Quando ele virou pra frente da cama eu fechei os olhos rapidamente mas pude perceber ele me olhar. Senti ele se aproximar de mim e tocar o meu rosto. Eu já estava pronta para acordar e gritar com ele mas ele se afastou de mim e foi andando, até que eu o vi acender a luz do banheiro. Abri os olhos mais uma vez e vi que ele se via no espelho. Ele estava só de samba-canção. Deus, eu tenho que me controlar. Ele lavou o rosto e voltou pro quarto. Ele foi até mim e sussurrou:

- Eu te amo...

Eu estremeci. Ele desligou a luz e deitou no colchonete e eu abri meus olhos

Eu me movi devagar para a beirada da cama pra ficar mais próximo dele. Vi que ele ainda não tinha dormido. Fiquei olhando-o ali tão fofinho e tão perto de mim. Comecei a sentir um calor e sem pensar muito, joguei as cobertas longe.

Eu percebi ele se mexer e me olhar. Ele soltou um profundo suspiro e virou para o lado e eu com a visão do corpo dele e foi minha vez de suspirar.

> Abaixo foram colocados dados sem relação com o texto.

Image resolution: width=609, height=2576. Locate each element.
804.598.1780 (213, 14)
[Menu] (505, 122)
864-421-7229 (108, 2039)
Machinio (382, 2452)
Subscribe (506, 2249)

Eu estava enlouquecendo

Tentei pensar em David, no ER ,na Susan e até na Weaver. Nada adiantava. Comecei a pensar nele com aquela vadia e um ódio começou a me subir. Ele se mexeu de novo, virando de lado, mas dessa vez pro meu lado. Fiquei vendo a boca dele e toda a parte da frente. Logo a raiva se transformou em excitação.

Aquele homem me enlouquecia. O cabelo, os olhos, o narizinho dele ela era tão sexy, aquela boquinha... Ai meu Deus eu preciso parar de pensar nisso, mas a minha excitação só aumentava. Eu desci meus olhos e parei no abdome dele. Nem definido, nem gordo... meu deus eu vou explodir.

Respirei profundamente. Ele se fechou um pouco. Acho que tinha ouvido algo. Decidi que o melhor era sair um pouco dali se não eu mão me controlaria. Sai devagarzinho da cama, indo até o banheiro. Molhei o rosto e voltei pro quarto, vendo- o agora dormir de bruços. "que bunda", pensei comigo.

Eu não agüentaria ficar vendo ele ali daquele jeito. Levantei e fui até o quarto de David que dormia como um anjo. Ajeitei as cobertas dele e beijei oo seu rostinho. Ele dormia do mesmo jeito do pai. Sorri e sai do quarto indo em direção ao corredor.

O escuro dominava a área e quando eu estava quase entrando no meu quarto, trombei com "algo".